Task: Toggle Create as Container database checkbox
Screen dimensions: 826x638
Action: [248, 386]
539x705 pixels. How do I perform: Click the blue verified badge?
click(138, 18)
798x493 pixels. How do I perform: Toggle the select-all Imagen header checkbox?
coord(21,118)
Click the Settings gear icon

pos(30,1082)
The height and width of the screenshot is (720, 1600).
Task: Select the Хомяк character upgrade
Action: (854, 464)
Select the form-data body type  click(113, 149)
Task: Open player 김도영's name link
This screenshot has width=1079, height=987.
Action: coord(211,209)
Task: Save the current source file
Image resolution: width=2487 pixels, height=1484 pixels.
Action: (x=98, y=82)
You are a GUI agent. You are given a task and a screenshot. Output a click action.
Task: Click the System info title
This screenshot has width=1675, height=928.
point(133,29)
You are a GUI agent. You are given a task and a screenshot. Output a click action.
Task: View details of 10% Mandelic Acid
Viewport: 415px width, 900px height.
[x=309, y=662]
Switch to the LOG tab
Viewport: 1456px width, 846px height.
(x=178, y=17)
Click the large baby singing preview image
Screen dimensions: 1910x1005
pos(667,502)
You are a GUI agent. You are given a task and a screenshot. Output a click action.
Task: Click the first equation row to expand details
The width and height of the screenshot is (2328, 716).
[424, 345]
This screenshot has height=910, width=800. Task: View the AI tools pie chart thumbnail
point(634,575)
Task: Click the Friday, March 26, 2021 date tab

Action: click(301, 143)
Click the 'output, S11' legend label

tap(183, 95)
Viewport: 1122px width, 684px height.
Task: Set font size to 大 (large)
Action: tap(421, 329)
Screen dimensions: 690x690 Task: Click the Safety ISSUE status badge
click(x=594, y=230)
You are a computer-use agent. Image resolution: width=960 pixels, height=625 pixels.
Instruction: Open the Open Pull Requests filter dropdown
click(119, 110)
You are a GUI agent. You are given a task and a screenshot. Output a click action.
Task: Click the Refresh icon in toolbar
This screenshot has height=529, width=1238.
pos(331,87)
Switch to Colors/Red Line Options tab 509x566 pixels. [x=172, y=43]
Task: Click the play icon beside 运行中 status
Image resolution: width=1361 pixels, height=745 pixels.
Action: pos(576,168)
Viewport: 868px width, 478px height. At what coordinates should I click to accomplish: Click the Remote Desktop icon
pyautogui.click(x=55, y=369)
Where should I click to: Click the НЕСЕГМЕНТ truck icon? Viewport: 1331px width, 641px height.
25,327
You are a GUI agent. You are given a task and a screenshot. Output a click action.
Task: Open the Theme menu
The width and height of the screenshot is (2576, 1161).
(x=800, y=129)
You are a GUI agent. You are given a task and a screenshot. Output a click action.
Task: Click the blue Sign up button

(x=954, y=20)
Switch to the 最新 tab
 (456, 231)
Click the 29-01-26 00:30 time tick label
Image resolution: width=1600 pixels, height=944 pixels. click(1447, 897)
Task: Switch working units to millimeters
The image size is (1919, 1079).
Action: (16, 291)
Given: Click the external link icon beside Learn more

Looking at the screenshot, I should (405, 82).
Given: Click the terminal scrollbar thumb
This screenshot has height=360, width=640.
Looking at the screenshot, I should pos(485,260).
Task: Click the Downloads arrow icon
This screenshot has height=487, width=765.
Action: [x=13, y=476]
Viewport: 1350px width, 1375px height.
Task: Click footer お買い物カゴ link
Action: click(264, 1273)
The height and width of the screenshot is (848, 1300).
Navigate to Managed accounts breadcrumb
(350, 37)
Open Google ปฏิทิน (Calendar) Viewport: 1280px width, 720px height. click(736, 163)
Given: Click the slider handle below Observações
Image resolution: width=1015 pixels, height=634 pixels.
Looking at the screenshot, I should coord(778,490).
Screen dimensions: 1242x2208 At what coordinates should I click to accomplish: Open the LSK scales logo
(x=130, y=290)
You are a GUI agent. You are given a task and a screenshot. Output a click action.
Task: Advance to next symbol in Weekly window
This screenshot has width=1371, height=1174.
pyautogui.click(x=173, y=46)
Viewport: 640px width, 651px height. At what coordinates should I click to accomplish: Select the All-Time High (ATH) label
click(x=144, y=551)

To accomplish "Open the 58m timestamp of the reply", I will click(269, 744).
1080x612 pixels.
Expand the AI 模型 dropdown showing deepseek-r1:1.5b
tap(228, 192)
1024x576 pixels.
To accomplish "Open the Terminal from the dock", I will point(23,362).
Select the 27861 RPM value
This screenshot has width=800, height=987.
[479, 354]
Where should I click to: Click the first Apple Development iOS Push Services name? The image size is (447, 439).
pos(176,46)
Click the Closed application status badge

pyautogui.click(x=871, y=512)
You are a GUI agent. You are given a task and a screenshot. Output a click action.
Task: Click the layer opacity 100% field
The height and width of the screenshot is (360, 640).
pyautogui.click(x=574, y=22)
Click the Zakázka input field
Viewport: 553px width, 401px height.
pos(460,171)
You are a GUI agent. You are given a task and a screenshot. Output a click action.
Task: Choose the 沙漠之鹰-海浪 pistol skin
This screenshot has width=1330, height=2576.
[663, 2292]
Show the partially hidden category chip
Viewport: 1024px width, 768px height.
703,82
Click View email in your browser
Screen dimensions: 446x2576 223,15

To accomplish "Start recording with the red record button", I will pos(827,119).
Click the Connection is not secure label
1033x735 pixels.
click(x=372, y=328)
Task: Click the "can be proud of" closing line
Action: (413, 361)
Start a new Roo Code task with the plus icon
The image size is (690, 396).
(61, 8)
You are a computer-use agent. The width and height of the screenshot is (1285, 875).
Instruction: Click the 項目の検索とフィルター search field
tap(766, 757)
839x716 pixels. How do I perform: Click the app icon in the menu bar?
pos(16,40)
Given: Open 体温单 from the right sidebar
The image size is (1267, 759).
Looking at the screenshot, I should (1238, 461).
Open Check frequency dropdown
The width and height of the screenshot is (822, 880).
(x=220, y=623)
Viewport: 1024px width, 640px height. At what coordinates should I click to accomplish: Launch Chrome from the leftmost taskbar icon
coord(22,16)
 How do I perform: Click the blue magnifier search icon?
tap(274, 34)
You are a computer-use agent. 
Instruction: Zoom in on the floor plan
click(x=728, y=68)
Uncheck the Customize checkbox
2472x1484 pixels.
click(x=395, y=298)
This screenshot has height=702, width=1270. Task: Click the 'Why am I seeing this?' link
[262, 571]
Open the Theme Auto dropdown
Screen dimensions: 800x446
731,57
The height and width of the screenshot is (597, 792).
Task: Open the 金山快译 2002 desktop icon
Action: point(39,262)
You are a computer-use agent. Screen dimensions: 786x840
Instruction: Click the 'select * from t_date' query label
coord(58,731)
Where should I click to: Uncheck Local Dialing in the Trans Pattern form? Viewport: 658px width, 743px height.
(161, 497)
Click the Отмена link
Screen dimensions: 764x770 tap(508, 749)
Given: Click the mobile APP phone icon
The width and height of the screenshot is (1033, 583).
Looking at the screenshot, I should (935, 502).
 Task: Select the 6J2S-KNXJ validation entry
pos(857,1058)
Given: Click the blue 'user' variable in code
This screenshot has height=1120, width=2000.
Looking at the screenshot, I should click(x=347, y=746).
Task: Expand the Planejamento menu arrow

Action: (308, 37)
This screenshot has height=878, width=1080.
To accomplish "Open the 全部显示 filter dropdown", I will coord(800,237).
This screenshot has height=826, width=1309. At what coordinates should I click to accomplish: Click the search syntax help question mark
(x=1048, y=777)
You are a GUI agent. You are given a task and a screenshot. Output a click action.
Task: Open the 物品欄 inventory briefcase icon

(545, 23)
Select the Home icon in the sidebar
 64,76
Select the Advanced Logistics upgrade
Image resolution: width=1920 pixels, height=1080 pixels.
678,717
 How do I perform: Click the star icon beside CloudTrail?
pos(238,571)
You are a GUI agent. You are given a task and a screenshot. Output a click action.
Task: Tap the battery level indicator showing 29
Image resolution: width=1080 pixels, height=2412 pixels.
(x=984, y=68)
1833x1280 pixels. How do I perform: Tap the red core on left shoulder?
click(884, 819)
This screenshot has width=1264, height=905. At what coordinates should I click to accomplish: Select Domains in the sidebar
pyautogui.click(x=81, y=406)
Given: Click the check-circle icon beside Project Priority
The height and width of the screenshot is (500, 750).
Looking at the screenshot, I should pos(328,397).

---*---

What needs to be done — Copy out the lines of the listing above, from the line with "Open Google ปฏิทิน" up to and including the line with "Looking at the screenshot, I should coord(778,490).", keeping each one word for word.

Task solution —
Open Google ปฏิทิน (Calendar) Viewport: 1280px width, 720px height. click(736, 163)
Given: Click the slider handle below Observações
Image resolution: width=1015 pixels, height=634 pixels.
Looking at the screenshot, I should coord(778,490).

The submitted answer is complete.